There are certain known and documented principles that apply to UIX design in general (and other things), such as DWIM, POLA, etc. I was wondering if there's a known and named principle for the following philosophy:

"If it is almost guaranteed that end-users will wrongly use a certain feature, and it is nearly impossible to restrict them from doing this, then it is better to expand that feature to fully support what they will try to do anyways so that the misuse is contained and done without unintended side-effects"

Here's an example scenario where this thinking applies:

  • Say that in a hypothetical application, users can quickly build a document using standard phrases that can be inserted using shortcuts and through a quick-search popup. For various reasons the frequency of usage of such phrases is logged.
  • Users can also add new phrases themselves. These phrases are intended to contain meaningful content, but it's a guarantee that users will start adding new items solely for formatting purposes (e.g. by adding newlines, common subheadings, domain-specific keywords, etc). These "special" items will clutter the usage logs as well as the quick-search feature.
  • To prevent this clutter, it seems wiser to just add an optional flag to the phrase creation/edit screen that indicates "this is for formatting only", so that we can filter out such items from the logs.

The fact that this principle may be in the "Common Sense" category doesn't mean it can't have a more specific name. I'm interested in whether it has a name.

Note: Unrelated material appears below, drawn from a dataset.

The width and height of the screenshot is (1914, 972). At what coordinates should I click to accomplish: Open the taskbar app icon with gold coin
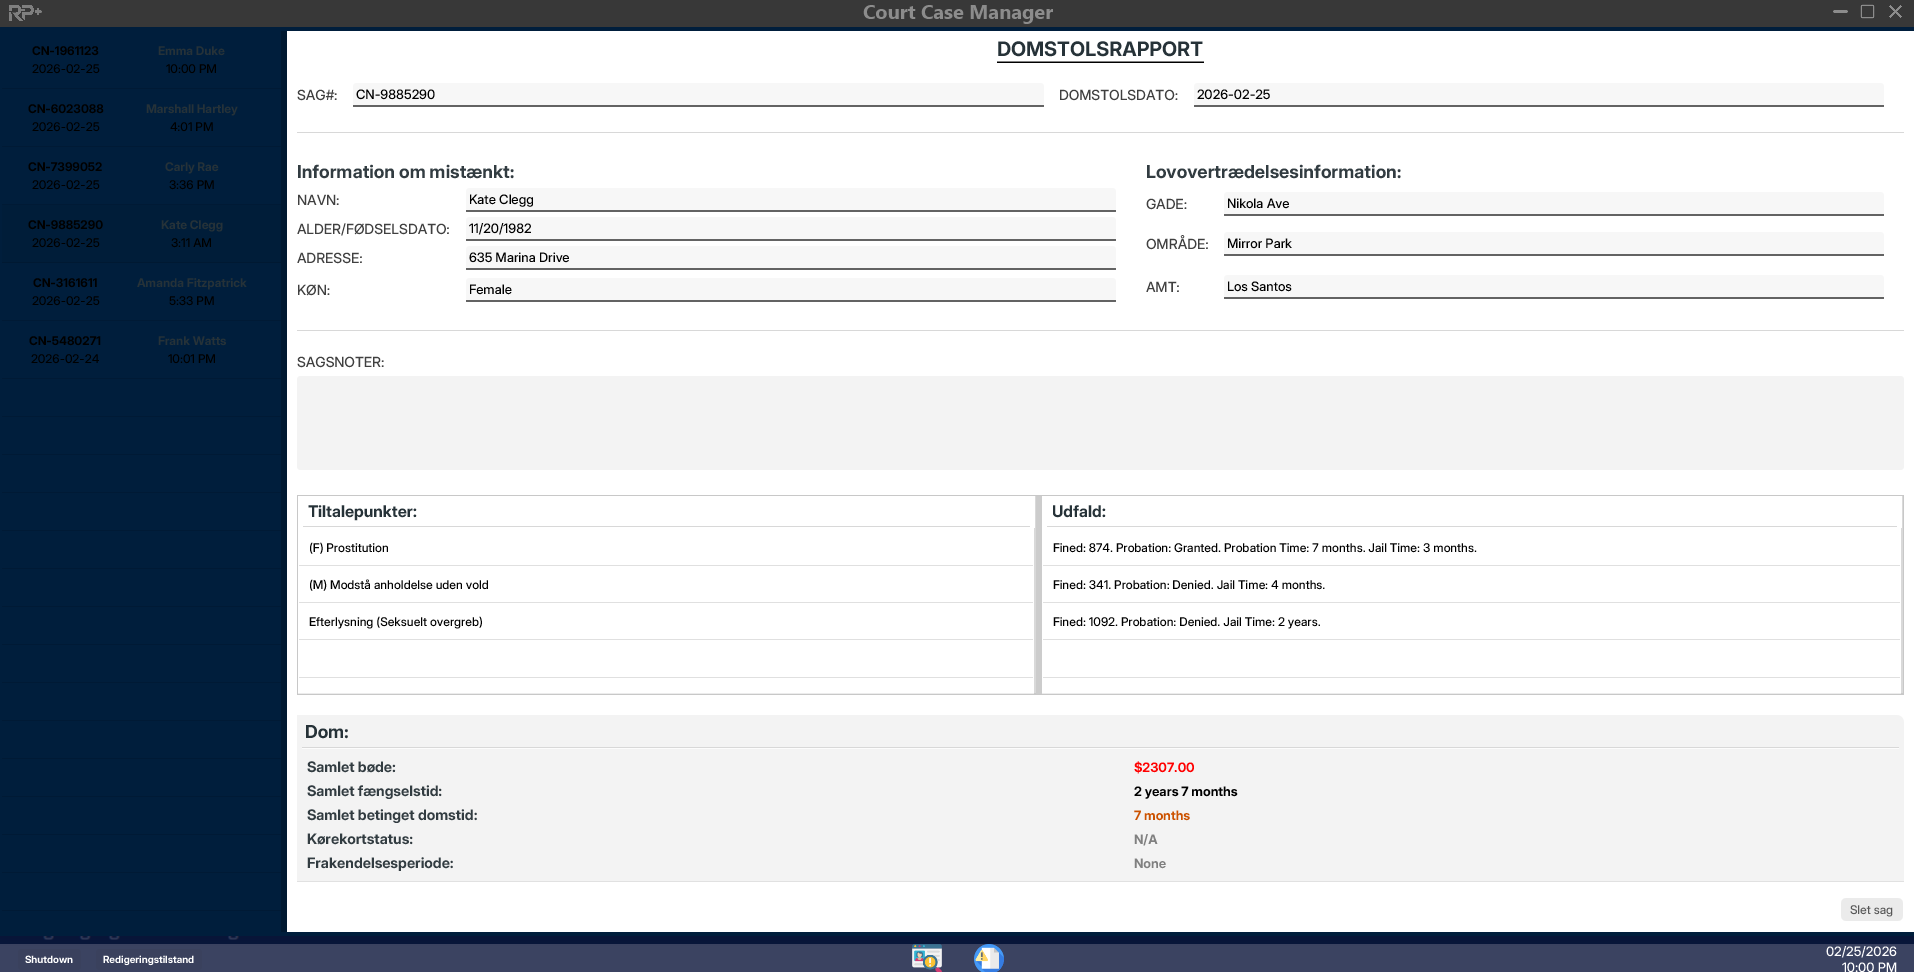tap(926, 958)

I think the phrase you are looking for is "Pave the cowpaths". The concept of "desire lines" would also be relevant.

For this kind of thing in general (the "is there a name for this approach" kind of question) you could do worse than to look at Dan Lockton's "Design With Intent" toolkit. It's not the newest, and I think it could use some updates, but it's a handy way to cover a lot of different things.


I'm not giving you a named principle, but this is in the right direction:

Change how your interface behaves to conform to mismatched mental models. From NN Group

In case of a mental-model mismatch, you basically have two different options: Make the system conform to users' mental models — assuming most models are similar. This is the approach we usually recommend to fix IA problems: If people look for something in the wrong place, then move it to the place where they look for it.

I believe their statement extends beyond just how you categorize links - It also applies to functionality and behaviour of the interface.